Excluding pictures, what does the listing below contain from the line with "This screenshot has height=664, width=474." up to and including the line with "Click 'Drag &", word for word?

___ Material provided

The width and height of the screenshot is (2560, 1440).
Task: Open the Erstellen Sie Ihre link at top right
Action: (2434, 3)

______
___ Material provided

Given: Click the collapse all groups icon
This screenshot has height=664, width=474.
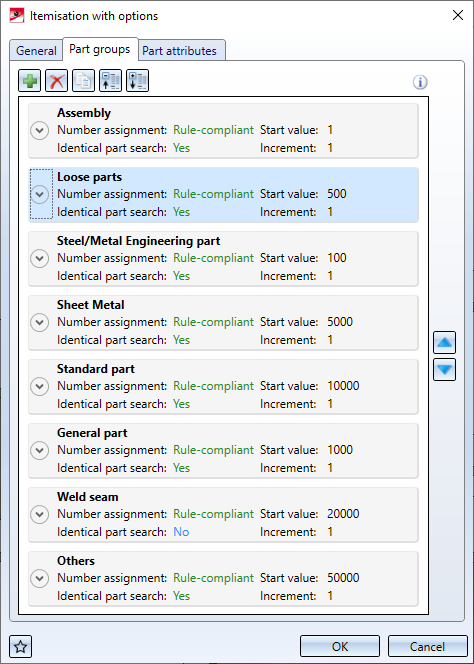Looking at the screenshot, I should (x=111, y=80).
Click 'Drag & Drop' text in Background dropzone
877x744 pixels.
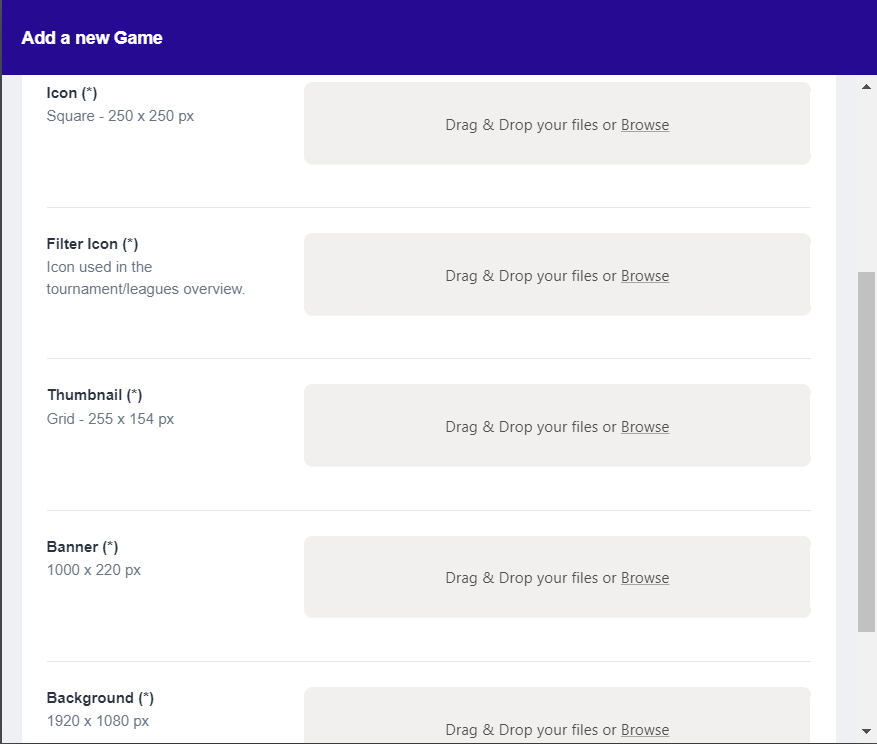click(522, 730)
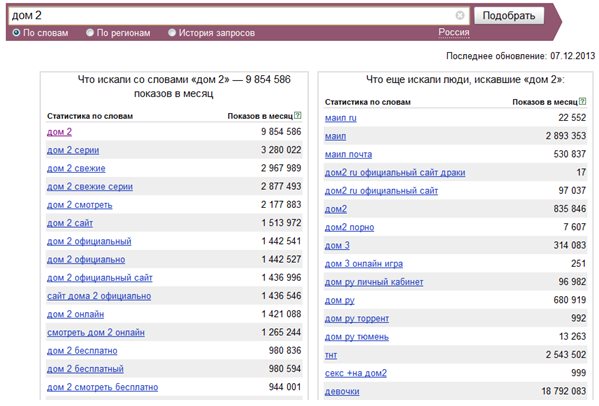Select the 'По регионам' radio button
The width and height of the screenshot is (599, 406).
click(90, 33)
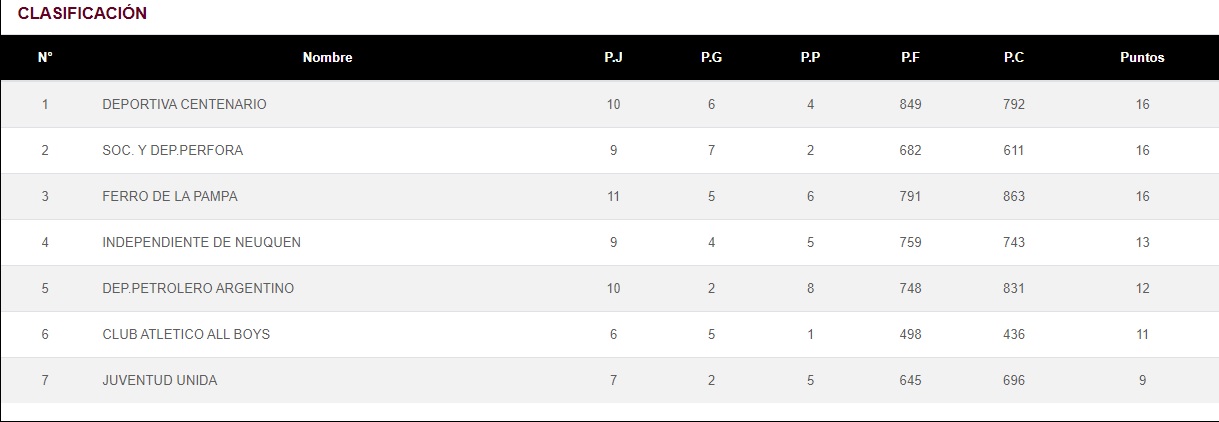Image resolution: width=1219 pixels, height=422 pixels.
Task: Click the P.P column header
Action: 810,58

______
___ Material provided

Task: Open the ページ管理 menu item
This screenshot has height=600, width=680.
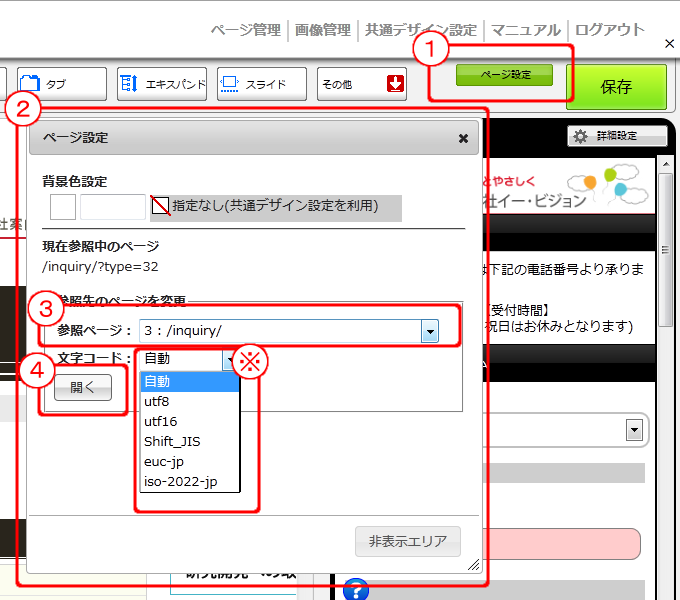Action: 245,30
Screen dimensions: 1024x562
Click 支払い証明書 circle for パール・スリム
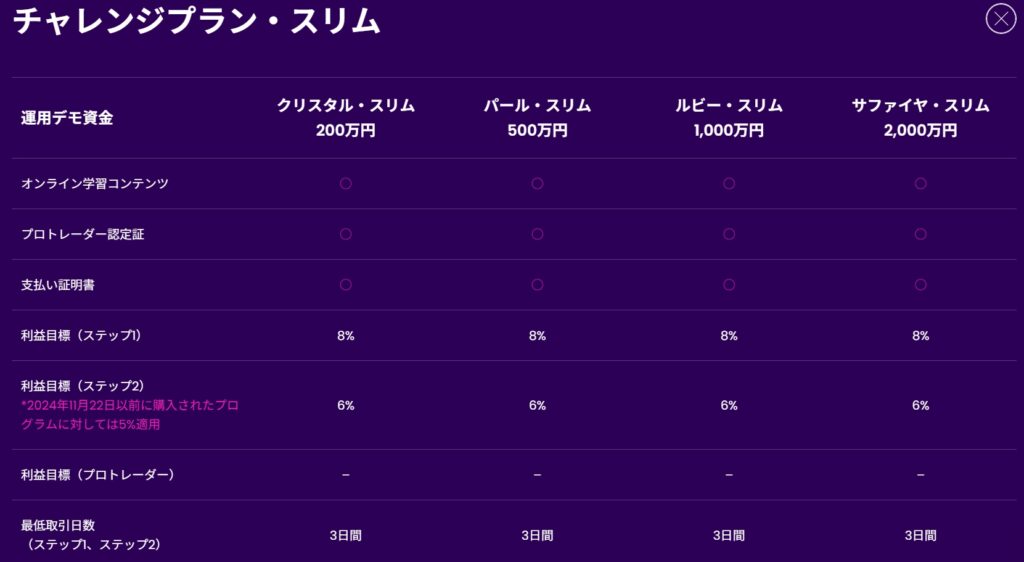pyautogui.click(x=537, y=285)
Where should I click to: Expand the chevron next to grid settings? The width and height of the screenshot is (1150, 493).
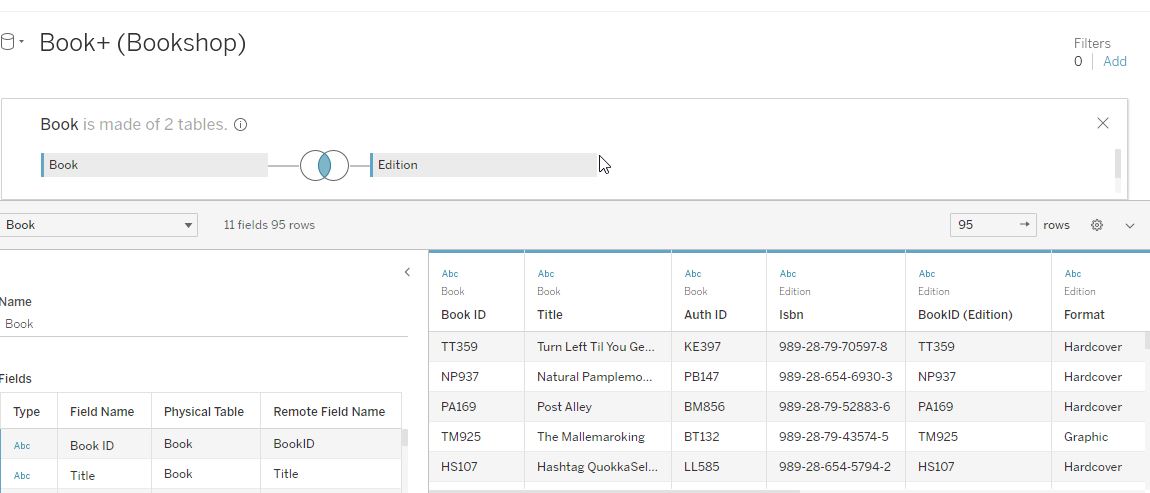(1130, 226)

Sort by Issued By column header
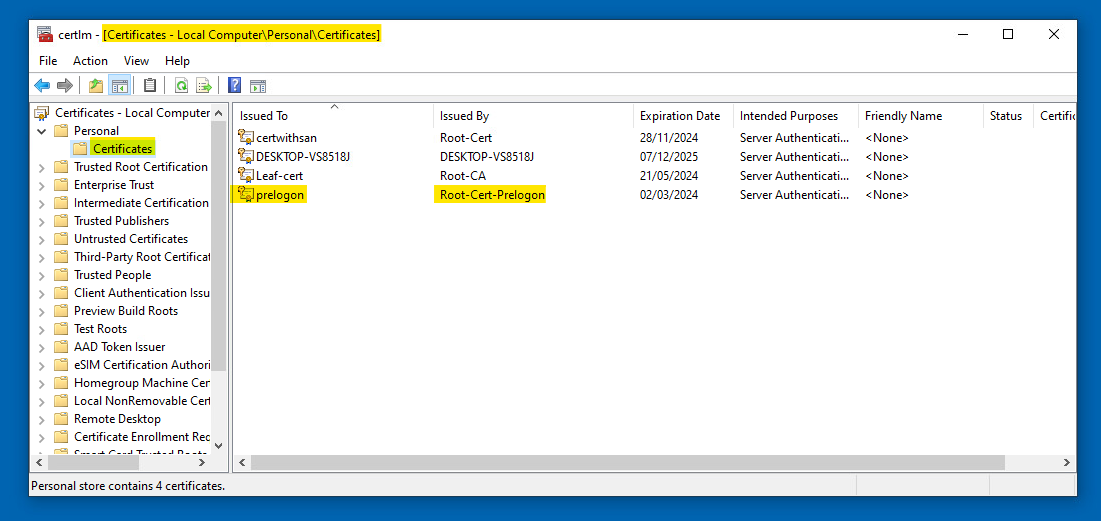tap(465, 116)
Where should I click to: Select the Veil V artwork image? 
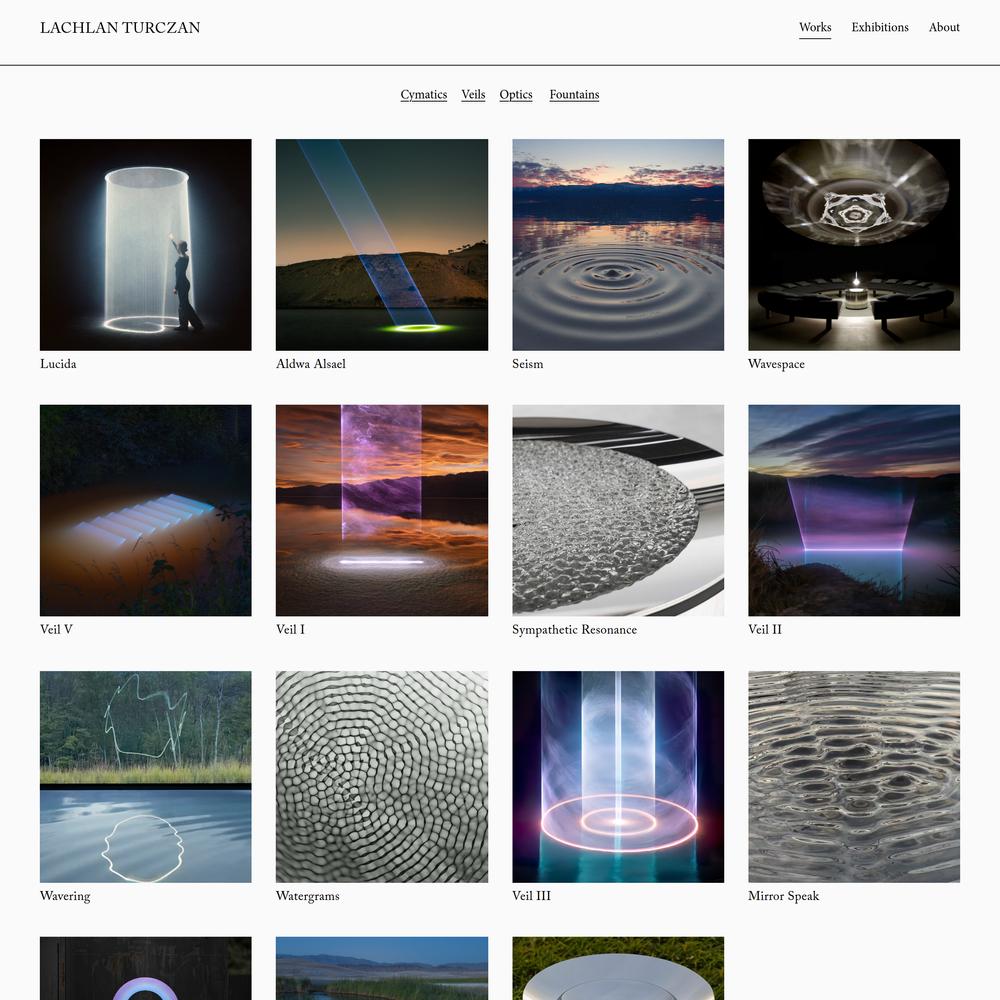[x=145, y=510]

______

# Answer to this exercise:
This screenshot has height=664, width=474.
Looking at the screenshot, I should (x=111, y=80).
Click 'Drag & Drop' text in Background dropzone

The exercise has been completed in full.